# Function Question

• Apr 7th 2008, 04:06 PM
shawn
Function Question
• Apr 7th 2008, 04:36 PM
Plato
How much of this have you done?
Have you done any of it?
If you have, what pattern do you see?
• Apr 7th 2008, 04:49 PM
shawn
Quote:

Originally Posted by Plato
How much of this have you done?
Have you done any of it?
If you have, what pattern do you see?

For part a, for f2(x) i get f(f(x)), so what would f(f(n)) be? Without knowing n, how would I calculate this? maybe i'm just confused about what to provide for an answer.
• Apr 7th 2008, 05:24 PM
topsquark
Quote:

Originally Posted by shawn
For part a, for f2(x) i get f(f(x)), so what would f(f(n)) be?
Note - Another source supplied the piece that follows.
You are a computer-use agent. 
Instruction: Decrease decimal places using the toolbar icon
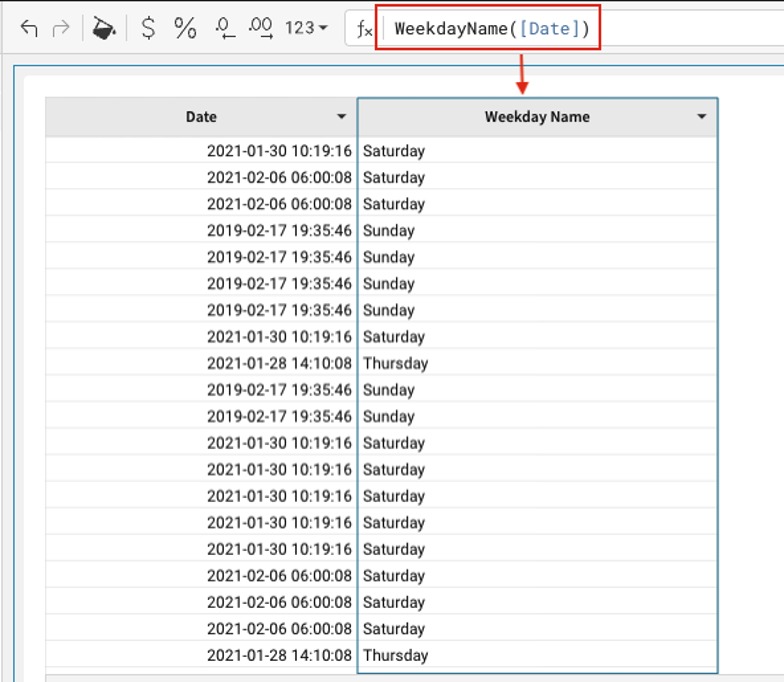224,28
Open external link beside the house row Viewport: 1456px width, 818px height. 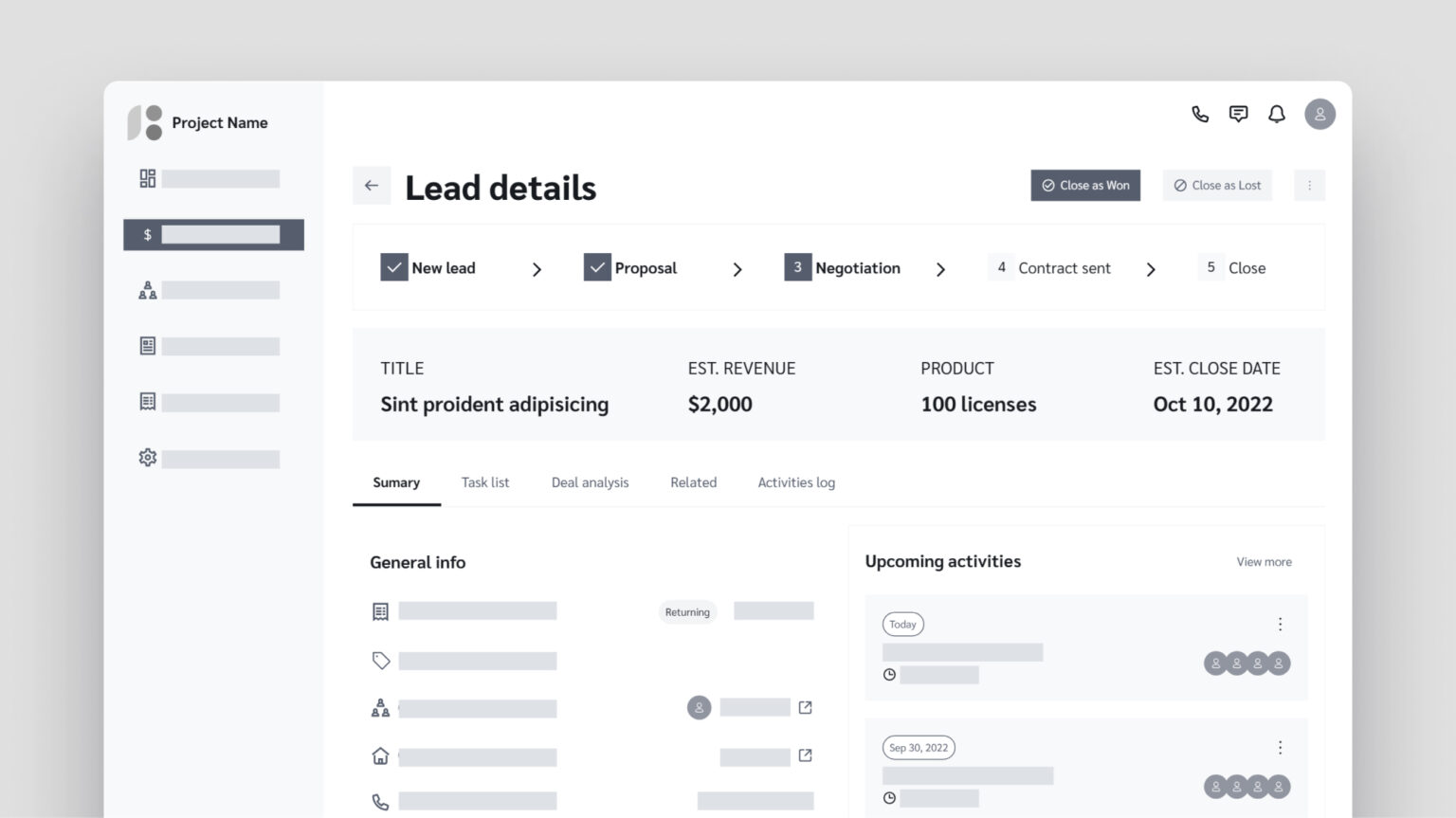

Without knowing n, how would I calculate this? maybe i'm just confused about what to provide for an answer.

Well,
$f(n) = \left \{ \begin{array}{rr}n + 3,\text{ if n is even} \\ n - 1,\text{ if n is odd} \end{array} \right .$

So to calculate $f(f(n))$,
If n is even this is $f(f(n)) = f(n + 3) = (n + 3) - 1 = n + 2$
since n + 3 is odd.

If n is odd then this is $f(f(n)) = f(n - 1) = (n - 1) + 3 = n + 2$
since n - 1 is even.

So $f^2(n) = n + 2$ for all n.

You do the rest.

-Dan
• Apr 7th 2008, 05:35 PM
shawn
Quote:

Originally Posted by topsquark
Well,
$f(n) = \left \{ \begin{array}{rr}n + 3,\text{ if n is even} \\ n - 1,\text{ if n is odd} \end{array} \right .$

So to calculate $f(f(n))$,
If n is even this is $f(f(n)) = f(n + 3) = (n + 3) - 1 = n + 2$
since n + 3 is odd.

If n is odd then this is $f(f(n)) = f(n - 1) = (n - 1) + 3 = n + 2$
since n - 1 is even.

So $f^2(n) = n + 2$ for all n.

You do the rest.

-Dan

Ah okay got it..thanks.

So, $f^2(n) = n + 2$ when n is odd
and $f^2(n) = n + 2$ when n is even

and $f^3(n) = n + 5$ when n is odd
and $f^3(n) = n + 1$ when n is even

and $f^4(n) = n + 6$ when n is odd
and $f^4(n) = n + 4$ when n is even

I don't see a pattern for a simple formula?
• Apr 8th 2008, 09:23 PM
shawn
Inductive Proof
I'm doing part c now,
Basis is easy when k = 3.

Inductive step

Let x >=3 be an integer.
Our IH is (from the formula's I found for part b)
f^x (n) = n + x when x is even, and
f^x (n) = n + x + 2(-1)^n when x is odd

We want to prove that
f^x+1(n)=n+x+1 when x+1 is even, and
f^x+1(n)=n+x+1+2(-1)^n when x+1 is odd

Is the above correct?

So we have two cases from here:

Case 1: when x+1 is even, x is odd
Now, f^x+1(n) = f(f^x(n)) = f(n +x + 2(-1)^n)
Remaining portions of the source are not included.